In a way, breaking up is also a form of commitment, because it will most likely close one set of doors pretty definitely. Rinko and Isamu are not sure they are ready for that. They called it quits six months ago, but they are still happily living together. Obviously, this situation is not sustainable. When Isamu finally starts to hesitantly explore a relationship with another woman, it prompts great soul-searching on Rinko’s part in Shingo Matsumura’s Love and Goodbye and Hawaii (trailer here), which screens during the 2017 Japanese Film Festival of San Francisco.
Rinko the office worker and Isamu the grad student are quite civilized about their break-up. They had been living in his apartment, but given the cost of rent in Tokyo and Rinko’s desire to save money for a friend’s destination wedding in Hawaii, he quite reasonably let her stay on as a roommate. For a while, this works out quite well. They still speed-walk together and eat out at restaurants, but since they no longer have relationship stuff to worry about, they no longer fight.
At least, that is how things were for a while. When Kasumi, a pretty grad student starts showing and interest in Isamu and he starts reciprocating, Rinko feels threatened and inadvertently starts picking fights again. Before long, the atmosphere gets so tense, she must finally move out, but she only has a friend’s couch to temporarily crash on.
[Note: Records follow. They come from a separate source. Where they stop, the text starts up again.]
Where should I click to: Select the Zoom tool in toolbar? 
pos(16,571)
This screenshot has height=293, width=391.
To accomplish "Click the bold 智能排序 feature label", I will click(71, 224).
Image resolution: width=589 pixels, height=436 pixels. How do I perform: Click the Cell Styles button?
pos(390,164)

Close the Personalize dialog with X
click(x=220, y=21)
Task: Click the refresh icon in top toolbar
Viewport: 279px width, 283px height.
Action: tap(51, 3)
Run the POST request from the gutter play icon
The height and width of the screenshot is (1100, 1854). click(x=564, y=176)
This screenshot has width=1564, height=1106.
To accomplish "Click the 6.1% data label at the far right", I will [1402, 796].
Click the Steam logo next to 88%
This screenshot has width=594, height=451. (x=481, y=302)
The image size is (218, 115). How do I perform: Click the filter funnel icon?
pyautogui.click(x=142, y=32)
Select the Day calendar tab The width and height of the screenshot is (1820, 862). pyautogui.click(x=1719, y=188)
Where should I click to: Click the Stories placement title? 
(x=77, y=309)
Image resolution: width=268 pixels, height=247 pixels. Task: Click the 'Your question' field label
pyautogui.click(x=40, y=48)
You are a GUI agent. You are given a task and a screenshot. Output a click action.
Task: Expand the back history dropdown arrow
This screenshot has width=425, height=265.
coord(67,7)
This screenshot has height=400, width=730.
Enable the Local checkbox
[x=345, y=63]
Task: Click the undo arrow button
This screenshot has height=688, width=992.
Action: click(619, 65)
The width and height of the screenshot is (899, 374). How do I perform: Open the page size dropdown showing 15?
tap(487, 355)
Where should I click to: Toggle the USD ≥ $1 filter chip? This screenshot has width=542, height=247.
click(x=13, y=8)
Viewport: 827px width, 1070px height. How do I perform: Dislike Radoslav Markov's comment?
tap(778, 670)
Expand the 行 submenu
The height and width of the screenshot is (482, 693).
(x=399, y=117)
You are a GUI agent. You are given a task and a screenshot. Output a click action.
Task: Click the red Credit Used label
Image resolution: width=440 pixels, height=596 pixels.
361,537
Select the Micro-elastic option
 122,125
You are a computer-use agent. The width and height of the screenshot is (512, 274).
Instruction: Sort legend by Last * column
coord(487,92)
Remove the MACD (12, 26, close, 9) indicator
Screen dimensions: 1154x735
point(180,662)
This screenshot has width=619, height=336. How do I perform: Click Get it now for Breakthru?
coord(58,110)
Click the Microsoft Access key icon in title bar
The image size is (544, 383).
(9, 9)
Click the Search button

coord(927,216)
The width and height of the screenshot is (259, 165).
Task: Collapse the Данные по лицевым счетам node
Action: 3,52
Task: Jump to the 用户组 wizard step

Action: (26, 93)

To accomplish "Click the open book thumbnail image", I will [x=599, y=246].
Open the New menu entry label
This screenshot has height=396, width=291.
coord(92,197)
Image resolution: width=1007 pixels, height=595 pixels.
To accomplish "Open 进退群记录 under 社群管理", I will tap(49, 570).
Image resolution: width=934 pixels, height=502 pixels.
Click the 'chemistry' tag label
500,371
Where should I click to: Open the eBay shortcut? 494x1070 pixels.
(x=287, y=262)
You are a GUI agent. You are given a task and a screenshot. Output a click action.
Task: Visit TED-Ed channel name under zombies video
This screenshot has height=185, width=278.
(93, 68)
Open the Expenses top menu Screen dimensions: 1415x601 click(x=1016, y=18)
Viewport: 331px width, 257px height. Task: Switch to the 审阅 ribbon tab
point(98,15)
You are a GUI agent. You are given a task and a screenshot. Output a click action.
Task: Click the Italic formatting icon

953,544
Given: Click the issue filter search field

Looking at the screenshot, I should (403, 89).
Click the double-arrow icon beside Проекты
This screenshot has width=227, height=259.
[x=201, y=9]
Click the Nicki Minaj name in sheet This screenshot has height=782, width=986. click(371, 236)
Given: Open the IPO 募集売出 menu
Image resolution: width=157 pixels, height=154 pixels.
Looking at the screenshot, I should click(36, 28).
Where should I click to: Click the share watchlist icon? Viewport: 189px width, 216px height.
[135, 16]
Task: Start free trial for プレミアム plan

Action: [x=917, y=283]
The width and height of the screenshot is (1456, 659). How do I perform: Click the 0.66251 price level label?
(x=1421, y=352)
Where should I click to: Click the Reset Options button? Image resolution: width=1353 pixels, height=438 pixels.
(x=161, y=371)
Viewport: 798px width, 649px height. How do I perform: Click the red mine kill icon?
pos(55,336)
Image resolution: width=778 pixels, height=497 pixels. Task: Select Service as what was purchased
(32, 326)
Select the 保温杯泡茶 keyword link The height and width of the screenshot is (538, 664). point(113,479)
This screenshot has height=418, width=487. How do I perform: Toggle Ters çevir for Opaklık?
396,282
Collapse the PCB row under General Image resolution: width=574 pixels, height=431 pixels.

As she deals with her near-homelessness and the heartaches of her friend’s younger sister (and co-couch crasher), Rinko finally faces up to her feelings and decides whether or not she will fight for Isamu.
Love etc is a deceptively simple but distinctly Japanese movie. It is sort of what we might expect if Hirokazu Kore-eda rewrote and remade a sappy break-up rom-com like Forgetting Sarah Marshall or the Vince Vaughn vehicle, The Break-Up. It is a quiet film, but its emotions get rather messy and they will not necessarily be resolved to everyone’s satisfaction.
In fact, this is quite an unequal movie relationship, with Rinko getting considerably more screen time than Isamu. She also seems to have more complicated feelings and Aya Ayano expresses them all with delicately subtle shadings. She makes all of Rinko’s flaws painfully clear, but we can also see why she is so hard to break-up with. In contrast, Kentaro Tamura is rather workmanlike as Isamu, but he has some nice moments expressing his passion for Japanese literature. However, one of the film’s surprise pleasures is Momoka Ayukawa, giving the film a slightly goofy, slightly saucy heart as the somewhat romantically-challenged sister of Rinko’s friend.